The $60 million project includes completing two of three wells and bringing production to shore via a 35 km, 16 in. pipeline to be processed at the Khor Khwair plant in Ras al Khaimah after modifications are complete.

Initial production is estimated at 4,400 b/d of condensate, 1,100 b/d of LPG, and 40 MMcfd of residue gas.

IPC is negotiating to sell excess gas to local power plants, which, if successful, will enable the company to boost condensate production.

Petromin Shell is studying a proposal to upgrade the gas oil unit at Jubail, Saudi Arabia, to comply with stiffer environmental specs for refined products. It is considering lowering sulfur content to 0.05% from 0.3%, OPEC News Agency reports. The refinery has debottlenecked its design capacity of 250,000 h/d, peaking at 295,000 b/d last December, and exceeded design capacity in 1991 by 24%.

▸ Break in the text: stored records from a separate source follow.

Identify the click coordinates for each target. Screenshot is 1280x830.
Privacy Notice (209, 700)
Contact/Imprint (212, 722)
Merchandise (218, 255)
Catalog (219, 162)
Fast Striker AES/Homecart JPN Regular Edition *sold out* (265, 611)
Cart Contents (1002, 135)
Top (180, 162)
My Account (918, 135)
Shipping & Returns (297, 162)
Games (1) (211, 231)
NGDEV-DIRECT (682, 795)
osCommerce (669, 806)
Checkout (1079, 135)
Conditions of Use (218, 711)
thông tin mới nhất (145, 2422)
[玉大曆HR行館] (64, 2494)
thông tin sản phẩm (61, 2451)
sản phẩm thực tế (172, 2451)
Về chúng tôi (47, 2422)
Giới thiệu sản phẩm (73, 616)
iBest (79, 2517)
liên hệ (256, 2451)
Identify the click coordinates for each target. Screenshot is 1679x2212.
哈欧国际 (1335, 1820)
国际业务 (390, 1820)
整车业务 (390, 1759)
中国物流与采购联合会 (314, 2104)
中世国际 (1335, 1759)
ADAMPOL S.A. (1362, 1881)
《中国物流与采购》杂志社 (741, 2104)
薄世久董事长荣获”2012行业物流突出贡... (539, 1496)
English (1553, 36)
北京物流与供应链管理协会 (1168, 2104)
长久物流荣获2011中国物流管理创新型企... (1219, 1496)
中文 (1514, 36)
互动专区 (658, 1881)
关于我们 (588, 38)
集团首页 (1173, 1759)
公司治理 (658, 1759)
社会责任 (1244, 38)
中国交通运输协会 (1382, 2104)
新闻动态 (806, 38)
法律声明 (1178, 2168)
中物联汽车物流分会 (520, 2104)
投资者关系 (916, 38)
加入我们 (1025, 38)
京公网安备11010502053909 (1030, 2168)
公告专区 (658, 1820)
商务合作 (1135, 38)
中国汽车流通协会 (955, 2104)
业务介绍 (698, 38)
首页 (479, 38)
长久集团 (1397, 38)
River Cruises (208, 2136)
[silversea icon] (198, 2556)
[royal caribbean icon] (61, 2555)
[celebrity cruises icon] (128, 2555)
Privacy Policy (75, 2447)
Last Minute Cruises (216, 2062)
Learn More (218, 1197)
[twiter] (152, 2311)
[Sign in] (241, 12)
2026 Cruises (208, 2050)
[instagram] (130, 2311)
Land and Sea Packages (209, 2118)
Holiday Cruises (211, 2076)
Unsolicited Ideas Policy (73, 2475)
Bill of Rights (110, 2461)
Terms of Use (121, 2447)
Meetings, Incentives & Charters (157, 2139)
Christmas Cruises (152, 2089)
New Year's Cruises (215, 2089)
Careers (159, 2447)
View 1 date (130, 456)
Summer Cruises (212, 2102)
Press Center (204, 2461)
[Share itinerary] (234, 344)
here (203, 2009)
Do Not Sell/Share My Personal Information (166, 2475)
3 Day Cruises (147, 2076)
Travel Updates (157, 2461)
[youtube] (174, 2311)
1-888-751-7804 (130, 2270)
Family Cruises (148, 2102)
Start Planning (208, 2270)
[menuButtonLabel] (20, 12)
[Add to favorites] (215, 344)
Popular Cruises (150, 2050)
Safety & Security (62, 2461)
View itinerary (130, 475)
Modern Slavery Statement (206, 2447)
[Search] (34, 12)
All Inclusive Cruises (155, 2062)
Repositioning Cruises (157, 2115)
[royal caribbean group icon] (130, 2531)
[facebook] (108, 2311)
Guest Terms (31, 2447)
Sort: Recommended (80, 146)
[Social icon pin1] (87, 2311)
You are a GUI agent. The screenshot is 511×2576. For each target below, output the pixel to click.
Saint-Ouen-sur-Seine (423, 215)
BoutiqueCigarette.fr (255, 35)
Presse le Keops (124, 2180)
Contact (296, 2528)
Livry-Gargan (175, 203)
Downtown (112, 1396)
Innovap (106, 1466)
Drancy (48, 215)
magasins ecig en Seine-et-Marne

Algeria's new Prime Minister Belaid Addessalam has appointed Hacen Mefti, a Sonatrach senior executive, as his energy minister, replacing Nordine Ait Laoussine (OGJ, July 20, Newsletter).

Mitsubishi Petrochemical Co. plans to slash production of low density polyethylene by a much as 40% in August-September in response to a market slump. Plans are to cut polypropylene production 20% and step up its ethylene production cut to 20% from 10%. Kyodo News Service reports Mitsubishi hopes to reduce its product inventory to less than a 1 month supply by the end of September from the current 1.6 month supply and increase prices by more than 15 yen/kg ($120/ton).

Pemex plans construction of a 350,000 metric ton/year polymer and chemical grade polypropylene plant at the Morelos petrochemical complex in Coatzacoalcos, Veracruz, to be complete in mid-1993.

Pakistan continues to pursue expansion of petroleum ventures with war-torn Afghanistan.

Karachi wants a proposed joint ministerial commission to study short and long term agreements. The new Mujahadeen government in Kabul has asked for Pakistani help in oil and gas exploration and marketing its crude oil and gas exports, of which the former U.S.S.R. had been the sole buyer. Afghan hydrocarbon exports halted after the fall of the Soviet-installed government this year. Karachi also seeks to halt smuggling of gasoline and diesel into Afghanistan, creating spot shortages in Pakistan.

Shell Australia has outlined an ambitious expansion proposal for the huge Northwest Shelf gas project calling for a further outlay of $6-9 billion (Australian). It hinges on NWS joint venturers led by Woodside Petroleum boosting proved gas reserves in the region and fulfillment of a predicted boom in LNG demand the next 20 years. Woodside group has begun a $300 million exploration program to prove more gas reserves and discover more oil in the region. Bernard Wheelahan, Shell Australia executive director of upstream oil and gas, said the proposed expansion would involve jumping LNG output from the currently planned 1995 target of 7 million tons/year to about 12 million tons/year from five trains, plus adding four LNG carriers to the NWS fleet, a second pipeline to shore, a third production platform, and another loading jetty on Burrup Peninsula.

Indonesia and Malaysia have agreed to supply Taiwan with an additional 3 million metric tons/year of LNG (see related story, p. 52).

Indonesia, currently exporting 1.5 million tons/year to Taiwan, will jump that by 750,000 tons/year. Malaysia will provide 2.5 million tons/year.

Delivery terms and timetables aren't disclosed. State owned Chinese Petroleum Corp. has earmarked $760 million to expand its natural gas storage and distribution system to meet Taiwan's rapidly growing demand for LNG imports, expected to reach 4.3 million tons/year in 1995.